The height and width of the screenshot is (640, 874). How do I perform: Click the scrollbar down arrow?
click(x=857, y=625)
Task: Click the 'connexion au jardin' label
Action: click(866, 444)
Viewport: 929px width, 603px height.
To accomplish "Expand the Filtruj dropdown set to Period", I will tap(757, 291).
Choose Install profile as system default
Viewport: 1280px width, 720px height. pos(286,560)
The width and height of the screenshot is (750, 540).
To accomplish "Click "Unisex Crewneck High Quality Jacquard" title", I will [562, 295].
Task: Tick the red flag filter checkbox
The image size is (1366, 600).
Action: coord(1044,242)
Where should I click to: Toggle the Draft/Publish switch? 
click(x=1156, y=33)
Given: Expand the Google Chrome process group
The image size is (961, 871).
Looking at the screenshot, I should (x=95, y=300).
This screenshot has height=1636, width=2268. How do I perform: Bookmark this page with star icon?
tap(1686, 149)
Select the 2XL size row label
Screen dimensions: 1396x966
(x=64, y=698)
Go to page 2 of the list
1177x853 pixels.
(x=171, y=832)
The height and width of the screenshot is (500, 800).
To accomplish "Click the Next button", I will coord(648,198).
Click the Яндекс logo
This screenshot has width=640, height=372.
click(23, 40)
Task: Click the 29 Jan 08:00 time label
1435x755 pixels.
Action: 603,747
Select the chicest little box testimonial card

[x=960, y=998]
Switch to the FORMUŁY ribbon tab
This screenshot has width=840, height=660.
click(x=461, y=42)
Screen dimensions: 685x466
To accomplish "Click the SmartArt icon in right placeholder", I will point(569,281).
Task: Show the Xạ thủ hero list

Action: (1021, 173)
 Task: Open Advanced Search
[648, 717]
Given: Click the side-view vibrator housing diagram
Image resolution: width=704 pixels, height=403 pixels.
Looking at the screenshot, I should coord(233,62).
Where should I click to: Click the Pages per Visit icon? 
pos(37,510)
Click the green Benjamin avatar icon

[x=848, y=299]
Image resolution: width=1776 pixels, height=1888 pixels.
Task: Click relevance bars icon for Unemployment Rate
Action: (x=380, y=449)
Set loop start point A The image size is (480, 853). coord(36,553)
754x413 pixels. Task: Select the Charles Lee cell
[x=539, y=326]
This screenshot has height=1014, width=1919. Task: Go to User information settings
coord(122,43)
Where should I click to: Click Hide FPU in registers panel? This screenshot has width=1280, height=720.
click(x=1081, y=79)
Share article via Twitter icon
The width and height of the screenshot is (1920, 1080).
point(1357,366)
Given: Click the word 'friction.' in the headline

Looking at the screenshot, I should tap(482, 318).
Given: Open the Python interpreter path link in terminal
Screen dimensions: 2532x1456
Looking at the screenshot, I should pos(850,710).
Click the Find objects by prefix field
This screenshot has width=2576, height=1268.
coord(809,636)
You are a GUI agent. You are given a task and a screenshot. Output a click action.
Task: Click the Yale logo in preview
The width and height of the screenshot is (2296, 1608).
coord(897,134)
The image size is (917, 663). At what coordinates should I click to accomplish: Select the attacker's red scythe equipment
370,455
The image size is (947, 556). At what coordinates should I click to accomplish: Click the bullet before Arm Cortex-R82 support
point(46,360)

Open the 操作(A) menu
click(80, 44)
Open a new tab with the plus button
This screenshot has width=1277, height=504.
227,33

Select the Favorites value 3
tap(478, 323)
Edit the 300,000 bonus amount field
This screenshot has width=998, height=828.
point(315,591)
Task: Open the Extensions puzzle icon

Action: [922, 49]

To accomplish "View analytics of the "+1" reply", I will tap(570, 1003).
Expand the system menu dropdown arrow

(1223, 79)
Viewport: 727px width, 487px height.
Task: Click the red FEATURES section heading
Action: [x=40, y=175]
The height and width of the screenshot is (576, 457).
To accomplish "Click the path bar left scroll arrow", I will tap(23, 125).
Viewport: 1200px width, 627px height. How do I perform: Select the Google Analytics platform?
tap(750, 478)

--------------------------------------------------

Return every row above word for word, leaving each one unchanged and in its original order.

The height and width of the screenshot is (640, 874). How do I perform: Click the scrollbar down arrow?
click(x=857, y=625)
Task: Click the 'connexion au jardin' label
Action: click(866, 444)
Viewport: 929px width, 603px height.
To accomplish "Expand the Filtruj dropdown set to Period", I will tap(757, 291).
Choose Install profile as system default
Viewport: 1280px width, 720px height. pos(286,560)
The width and height of the screenshot is (750, 540).
To accomplish "Click "Unisex Crewneck High Quality Jacquard" title", I will [562, 295].
Task: Tick the red flag filter checkbox
The image size is (1366, 600).
Action: coord(1044,242)
Where should I click to: Toggle the Draft/Publish switch? 
click(x=1156, y=33)
Given: Expand the Google Chrome process group
The image size is (961, 871).
Looking at the screenshot, I should (x=95, y=300).
This screenshot has height=1636, width=2268. How do I perform: Bookmark this page with star icon?
tap(1686, 149)
Select the 2XL size row label
Screen dimensions: 1396x966
(x=64, y=698)
Go to page 2 of the list
1177x853 pixels.
(x=171, y=832)
The height and width of the screenshot is (500, 800).
To accomplish "Click the Next button", I will coord(648,198).
Click the Яндекс logo
This screenshot has width=640, height=372.
click(23, 40)
Task: Click the 29 Jan 08:00 time label
1435x755 pixels.
Action: 603,747
Select the chicest little box testimonial card

[x=960, y=998]
Switch to the FORMUŁY ribbon tab
This screenshot has width=840, height=660.
click(x=461, y=42)
Screen dimensions: 685x466
To accomplish "Click the SmartArt icon in right placeholder", I will point(569,281).
Task: Show the Xạ thủ hero list

Action: (1021, 173)
 Task: Open Advanced Search
[648, 717]
Given: Click the side-view vibrator housing diagram
Image resolution: width=704 pixels, height=403 pixels.
Looking at the screenshot, I should coord(233,62).
Where should I click to: Click the Pages per Visit icon? 
pos(37,510)
Click the green Benjamin avatar icon

[x=848, y=299]
Image resolution: width=1776 pixels, height=1888 pixels.
Task: Click relevance bars icon for Unemployment Rate
Action: (x=380, y=449)
Set loop start point A The image size is (480, 853). coord(36,553)
754x413 pixels. Task: Select the Charles Lee cell
[x=539, y=326]
This screenshot has height=1014, width=1919. Task: Go to User information settings
coord(122,43)
Where should I click to: Click Hide FPU in registers panel? This screenshot has width=1280, height=720.
click(x=1081, y=79)
Share article via Twitter icon
The width and height of the screenshot is (1920, 1080).
point(1357,366)
Given: Click the word 'friction.' in the headline

Looking at the screenshot, I should tap(482, 318).
Given: Open the Python interpreter path link in terminal
Screen dimensions: 2532x1456
Looking at the screenshot, I should pos(850,710).
Click the Find objects by prefix field
This screenshot has width=2576, height=1268.
coord(809,636)
You are a GUI agent. You are given a task and a screenshot. Output a click action.
Task: Click the Yale logo in preview
The width and height of the screenshot is (2296, 1608).
coord(897,134)
The image size is (917, 663). At what coordinates should I click to accomplish: Select the attacker's red scythe equipment
370,455
The image size is (947, 556). At what coordinates should I click to accomplish: Click the bullet before Arm Cortex-R82 support
point(46,360)

Open the 操作(A) menu
click(80, 44)
Open a new tab with the plus button
This screenshot has width=1277, height=504.
227,33

Select the Favorites value 3
tap(478, 323)
Edit the 300,000 bonus amount field
This screenshot has width=998, height=828.
point(315,591)
Task: Open the Extensions puzzle icon

Action: [922, 49]

To accomplish "View analytics of the "+1" reply", I will tap(570, 1003).
Expand the system menu dropdown arrow

(1223, 79)
Viewport: 727px width, 487px height.
Task: Click the red FEATURES section heading
Action: [x=40, y=175]
The height and width of the screenshot is (576, 457).
To accomplish "Click the path bar left scroll arrow", I will tap(23, 125).
Viewport: 1200px width, 627px height. How do I perform: Select the Google Analytics platform?
tap(750, 478)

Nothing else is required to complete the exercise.